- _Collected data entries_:
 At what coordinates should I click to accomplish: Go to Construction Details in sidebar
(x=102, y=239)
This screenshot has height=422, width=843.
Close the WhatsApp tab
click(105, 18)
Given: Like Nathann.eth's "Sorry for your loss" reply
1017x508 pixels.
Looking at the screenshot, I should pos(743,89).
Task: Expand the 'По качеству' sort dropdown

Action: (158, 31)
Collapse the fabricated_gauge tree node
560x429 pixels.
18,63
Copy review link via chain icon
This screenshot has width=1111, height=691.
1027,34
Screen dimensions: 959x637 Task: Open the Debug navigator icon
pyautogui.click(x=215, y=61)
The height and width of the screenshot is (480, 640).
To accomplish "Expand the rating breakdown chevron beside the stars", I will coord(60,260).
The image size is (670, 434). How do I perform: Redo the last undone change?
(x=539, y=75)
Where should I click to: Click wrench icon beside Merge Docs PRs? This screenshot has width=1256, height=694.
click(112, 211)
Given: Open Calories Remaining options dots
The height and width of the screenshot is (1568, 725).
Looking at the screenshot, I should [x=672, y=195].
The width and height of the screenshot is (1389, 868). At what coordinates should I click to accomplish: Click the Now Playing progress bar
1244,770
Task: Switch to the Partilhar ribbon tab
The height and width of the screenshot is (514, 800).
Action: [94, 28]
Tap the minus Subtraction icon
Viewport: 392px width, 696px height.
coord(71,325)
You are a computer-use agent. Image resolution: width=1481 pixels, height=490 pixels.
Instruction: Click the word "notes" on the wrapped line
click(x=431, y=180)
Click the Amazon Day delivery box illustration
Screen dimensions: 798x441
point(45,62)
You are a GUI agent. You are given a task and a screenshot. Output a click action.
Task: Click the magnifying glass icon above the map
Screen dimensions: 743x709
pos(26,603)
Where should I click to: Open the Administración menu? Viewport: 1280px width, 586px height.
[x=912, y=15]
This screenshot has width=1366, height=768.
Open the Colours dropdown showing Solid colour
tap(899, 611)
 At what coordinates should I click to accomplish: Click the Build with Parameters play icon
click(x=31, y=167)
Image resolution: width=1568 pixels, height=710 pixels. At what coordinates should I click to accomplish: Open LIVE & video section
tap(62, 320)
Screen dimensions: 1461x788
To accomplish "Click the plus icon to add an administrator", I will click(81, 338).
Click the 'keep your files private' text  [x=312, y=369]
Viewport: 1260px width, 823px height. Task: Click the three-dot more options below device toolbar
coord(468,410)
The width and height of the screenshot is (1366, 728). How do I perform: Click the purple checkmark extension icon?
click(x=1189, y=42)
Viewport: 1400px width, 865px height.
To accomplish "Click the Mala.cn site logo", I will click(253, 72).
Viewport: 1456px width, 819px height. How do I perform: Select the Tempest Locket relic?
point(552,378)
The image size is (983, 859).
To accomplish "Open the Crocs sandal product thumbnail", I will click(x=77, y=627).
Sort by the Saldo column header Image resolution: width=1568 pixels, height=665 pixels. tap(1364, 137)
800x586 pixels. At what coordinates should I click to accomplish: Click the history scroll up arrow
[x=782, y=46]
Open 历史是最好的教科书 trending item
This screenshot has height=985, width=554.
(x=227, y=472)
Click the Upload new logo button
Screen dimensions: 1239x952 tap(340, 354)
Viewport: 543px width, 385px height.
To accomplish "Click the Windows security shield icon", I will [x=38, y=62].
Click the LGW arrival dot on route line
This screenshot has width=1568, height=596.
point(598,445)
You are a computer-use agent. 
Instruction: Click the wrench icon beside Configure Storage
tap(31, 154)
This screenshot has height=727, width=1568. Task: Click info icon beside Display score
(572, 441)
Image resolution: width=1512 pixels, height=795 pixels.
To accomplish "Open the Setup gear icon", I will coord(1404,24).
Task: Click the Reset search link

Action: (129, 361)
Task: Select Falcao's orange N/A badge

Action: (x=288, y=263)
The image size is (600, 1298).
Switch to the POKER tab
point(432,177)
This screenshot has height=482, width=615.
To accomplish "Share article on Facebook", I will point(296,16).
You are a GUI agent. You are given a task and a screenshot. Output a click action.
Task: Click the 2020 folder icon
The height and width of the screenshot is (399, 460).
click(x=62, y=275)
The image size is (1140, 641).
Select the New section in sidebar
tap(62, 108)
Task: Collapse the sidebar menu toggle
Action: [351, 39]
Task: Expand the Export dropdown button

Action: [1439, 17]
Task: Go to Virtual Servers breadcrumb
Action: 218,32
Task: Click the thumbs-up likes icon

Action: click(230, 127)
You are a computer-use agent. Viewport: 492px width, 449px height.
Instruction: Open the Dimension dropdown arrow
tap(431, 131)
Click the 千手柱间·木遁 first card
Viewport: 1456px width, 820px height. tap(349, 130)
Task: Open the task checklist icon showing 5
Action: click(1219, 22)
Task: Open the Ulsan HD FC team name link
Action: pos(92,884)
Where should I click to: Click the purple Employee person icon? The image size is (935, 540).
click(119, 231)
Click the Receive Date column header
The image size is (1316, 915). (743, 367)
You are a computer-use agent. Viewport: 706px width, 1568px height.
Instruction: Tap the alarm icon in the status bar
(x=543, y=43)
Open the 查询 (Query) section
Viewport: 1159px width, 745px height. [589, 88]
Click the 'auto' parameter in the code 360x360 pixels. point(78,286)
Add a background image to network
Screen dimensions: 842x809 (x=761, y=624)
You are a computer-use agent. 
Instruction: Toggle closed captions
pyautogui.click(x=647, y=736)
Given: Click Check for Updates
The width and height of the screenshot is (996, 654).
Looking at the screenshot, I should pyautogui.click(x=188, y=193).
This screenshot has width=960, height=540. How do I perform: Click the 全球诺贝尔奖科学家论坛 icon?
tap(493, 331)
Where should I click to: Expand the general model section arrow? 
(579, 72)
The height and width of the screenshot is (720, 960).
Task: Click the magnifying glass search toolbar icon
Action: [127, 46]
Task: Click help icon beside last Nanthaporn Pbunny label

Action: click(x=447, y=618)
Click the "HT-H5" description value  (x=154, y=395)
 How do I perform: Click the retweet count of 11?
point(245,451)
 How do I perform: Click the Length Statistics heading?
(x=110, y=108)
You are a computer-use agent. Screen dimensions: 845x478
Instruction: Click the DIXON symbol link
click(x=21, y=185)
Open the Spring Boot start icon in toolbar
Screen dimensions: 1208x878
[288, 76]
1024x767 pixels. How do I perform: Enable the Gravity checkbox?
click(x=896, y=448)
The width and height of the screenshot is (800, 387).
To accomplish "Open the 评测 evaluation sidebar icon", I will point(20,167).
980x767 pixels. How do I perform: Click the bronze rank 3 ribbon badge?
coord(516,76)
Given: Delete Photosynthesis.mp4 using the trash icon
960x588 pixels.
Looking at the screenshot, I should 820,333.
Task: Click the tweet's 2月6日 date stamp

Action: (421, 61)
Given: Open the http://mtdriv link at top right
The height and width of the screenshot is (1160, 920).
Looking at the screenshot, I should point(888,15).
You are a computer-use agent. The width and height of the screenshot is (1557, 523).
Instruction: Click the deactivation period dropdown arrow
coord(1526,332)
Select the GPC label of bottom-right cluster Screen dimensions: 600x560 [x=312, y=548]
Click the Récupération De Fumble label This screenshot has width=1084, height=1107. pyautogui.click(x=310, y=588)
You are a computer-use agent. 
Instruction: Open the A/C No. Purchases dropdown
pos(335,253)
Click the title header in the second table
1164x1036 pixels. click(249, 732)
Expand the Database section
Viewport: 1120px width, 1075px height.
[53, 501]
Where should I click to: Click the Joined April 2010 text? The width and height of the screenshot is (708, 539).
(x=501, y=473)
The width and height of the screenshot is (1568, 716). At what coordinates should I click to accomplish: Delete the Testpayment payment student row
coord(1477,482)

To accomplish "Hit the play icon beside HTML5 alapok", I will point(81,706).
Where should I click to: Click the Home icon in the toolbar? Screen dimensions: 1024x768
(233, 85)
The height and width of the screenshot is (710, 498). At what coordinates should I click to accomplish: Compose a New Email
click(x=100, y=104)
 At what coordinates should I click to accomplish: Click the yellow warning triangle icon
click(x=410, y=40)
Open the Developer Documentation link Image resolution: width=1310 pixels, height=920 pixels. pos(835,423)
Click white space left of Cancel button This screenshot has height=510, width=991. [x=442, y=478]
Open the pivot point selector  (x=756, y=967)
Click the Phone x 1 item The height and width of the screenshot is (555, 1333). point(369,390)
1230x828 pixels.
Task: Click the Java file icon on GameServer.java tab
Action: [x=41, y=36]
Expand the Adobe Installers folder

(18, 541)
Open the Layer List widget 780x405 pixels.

- _Work order_:
Scan the records above for the word "computer" and return every line where it occurs.

- _Written reply_:
You are a computer-use agent. Image resolution: width=1481 pixels, height=490 pixels.
You are a computer-use agent. 
You are a computer-use agent. Viewport: 492px width, 449px height.
You are a computer-use agent. Viewport: 706px width, 1568px height.
You are a computer-use agent. 
You are a computer-use agent. Screen dimensions: 845x478
You are a computer-use agent. The width and height of the screenshot is (1557, 523).
You are a computer-use agent. 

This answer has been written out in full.